Rolling Out

Zendaya donates $100K to theater where she got her start

The actor’s donation will go toward improvements and future shows
Zendaya (Photo credit: Bang Media)

Zendaya has donated $100,000 to the theater where she started her career.

The “Euphoria” actress has teamed up with the Women Donors Network (WDN) to hand over the sum to California Shakespeare Theater in Oakland’s North Star Fund. The donation helps cover the cost of improvements and future shows.

“We are very pleased to be able to offer this general support grant in partnership with Zendaya. We hope that our funding supports your work and helps further your strategic vision, wherever funds are most needed,” Leena Barakat, president and CEO of WDN, said in a statement.

Theater bosses also paid tribute to the star for her generosity.

“We are deeply grateful to Zendaya and the WDN for their partnership, and their generous grant of $100,000 to the North Star Fund. This gift helps keep Cal Shakes going strong as we prepare for our 50th Anniversary season!” Clive Worsley, the theatre’s executive director, said.

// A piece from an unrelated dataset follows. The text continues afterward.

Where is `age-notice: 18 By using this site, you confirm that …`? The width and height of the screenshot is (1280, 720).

“Her support moves us forward in a big way toward upgrading sound and lighting systems, enhancing the café, and of course funding our 50th Anniversary production of ‘As You Like It,’ directed by Elizabeth Carter. Thank you Zendaya and the WDN!” he added.

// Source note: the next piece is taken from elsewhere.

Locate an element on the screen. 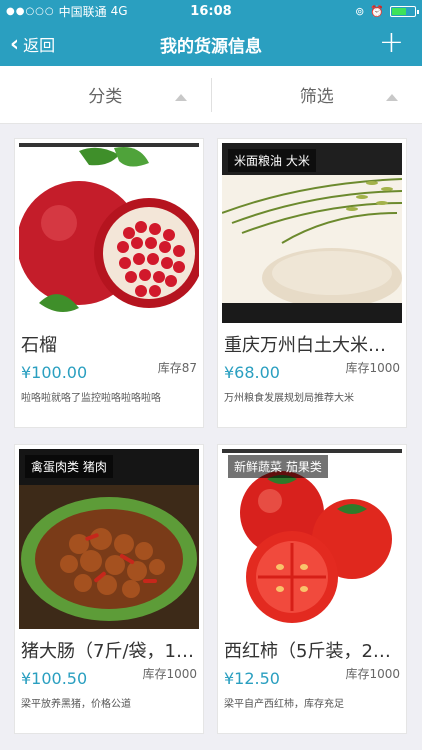 This screenshot has height=750, width=422. chevron-left-icon: ‹ is located at coordinates (15, 44).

According to the San Francisco Chronicle newspaper, Zendaya joined the theater because her mother worked there for 12 summers when she was a child.

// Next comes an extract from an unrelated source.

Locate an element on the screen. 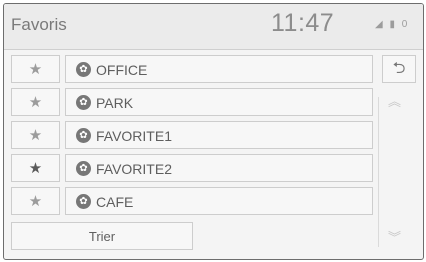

The Dune: Part 2 actor shot to fame in her early teens when she was cast alongside Bella Thorne in the Disney Channel sitcom “Shake It Up” before going onto a glamorous Hollywood career in later years. She recently admitted she wished she “could have just been a kid” for longer.

“It’s a lesson you have to learn young. I was a kid thrown into a very adult industry where if you do have a perspective or something to say, it’s like ‘Well they’re a kid’. And the parents … it’s like … they are just the parents so you have to learn how to protect yourself quite quickly,” Zendaya said on the YouTube series “PayOrWait.”

“For me, it was a lesson learned quite early — back in my Disney days — of little tricks and little things I could do to protect myself, or protect my peace or protect my happiness. I think when you’re a kid in this industry, you’re very vulnerable. I do wish I could have just been a kid for a little bit longer but, yeah, the lessons happened very early. I don’t know if there was a specific moment, but it definitely happened quite young, having to learn to have my own back a little bit,” she added.